(Dataset entries)
☆ ☆ ☆ ☆ ☆ ☆ ☆

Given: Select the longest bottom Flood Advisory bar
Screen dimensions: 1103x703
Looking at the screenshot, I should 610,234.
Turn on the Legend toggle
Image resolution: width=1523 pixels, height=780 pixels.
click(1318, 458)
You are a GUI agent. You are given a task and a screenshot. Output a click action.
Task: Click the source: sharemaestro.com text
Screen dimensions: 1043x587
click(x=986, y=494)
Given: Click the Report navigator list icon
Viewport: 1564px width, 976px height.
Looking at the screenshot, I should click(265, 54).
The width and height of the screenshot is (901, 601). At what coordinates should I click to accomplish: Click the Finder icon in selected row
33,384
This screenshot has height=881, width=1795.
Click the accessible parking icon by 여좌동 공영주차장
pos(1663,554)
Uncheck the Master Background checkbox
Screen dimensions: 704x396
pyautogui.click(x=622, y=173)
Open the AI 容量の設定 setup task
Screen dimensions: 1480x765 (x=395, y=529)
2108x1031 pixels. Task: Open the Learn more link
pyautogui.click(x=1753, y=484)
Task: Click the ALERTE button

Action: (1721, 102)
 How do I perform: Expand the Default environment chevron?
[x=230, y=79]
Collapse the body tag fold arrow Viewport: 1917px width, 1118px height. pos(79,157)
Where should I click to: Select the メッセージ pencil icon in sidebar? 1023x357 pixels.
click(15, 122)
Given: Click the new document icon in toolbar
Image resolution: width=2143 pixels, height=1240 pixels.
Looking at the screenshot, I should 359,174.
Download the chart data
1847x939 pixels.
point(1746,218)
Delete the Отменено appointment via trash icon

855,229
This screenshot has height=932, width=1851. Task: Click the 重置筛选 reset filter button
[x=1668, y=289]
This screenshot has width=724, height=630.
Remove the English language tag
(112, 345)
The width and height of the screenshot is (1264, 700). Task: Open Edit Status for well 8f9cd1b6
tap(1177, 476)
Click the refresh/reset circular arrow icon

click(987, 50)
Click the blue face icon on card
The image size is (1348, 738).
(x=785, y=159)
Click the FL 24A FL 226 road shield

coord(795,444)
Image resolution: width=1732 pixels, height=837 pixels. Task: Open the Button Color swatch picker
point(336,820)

☆ ☆ ☆ ☆ ☆ ☆ ☆

Using the records above, write out exactly the lines from the one containing "Task: Click the ALERTE button" through the last, and add nothing.

Task: Click the ALERTE button

Action: (1721, 102)
 How do I perform: Expand the Default environment chevron?
[x=230, y=79]
Collapse the body tag fold arrow Viewport: 1917px width, 1118px height. pos(79,157)
Where should I click to: Select the メッセージ pencil icon in sidebar? 1023x357 pixels.
click(15, 122)
Given: Click the new document icon in toolbar
Image resolution: width=2143 pixels, height=1240 pixels.
Looking at the screenshot, I should 359,174.
Download the chart data
1847x939 pixels.
point(1746,218)
Delete the Отменено appointment via trash icon

855,229
This screenshot has height=932, width=1851. Task: Click the 重置筛选 reset filter button
[x=1668, y=289]
This screenshot has width=724, height=630.
Remove the English language tag
(112, 345)
The width and height of the screenshot is (1264, 700). Task: Open Edit Status for well 8f9cd1b6
tap(1177, 476)
Click the refresh/reset circular arrow icon

click(987, 50)
Click the blue face icon on card
The image size is (1348, 738).
(x=785, y=159)
Click the FL 24A FL 226 road shield

coord(795,444)
Image resolution: width=1732 pixels, height=837 pixels. Task: Open the Button Color swatch picker
point(336,820)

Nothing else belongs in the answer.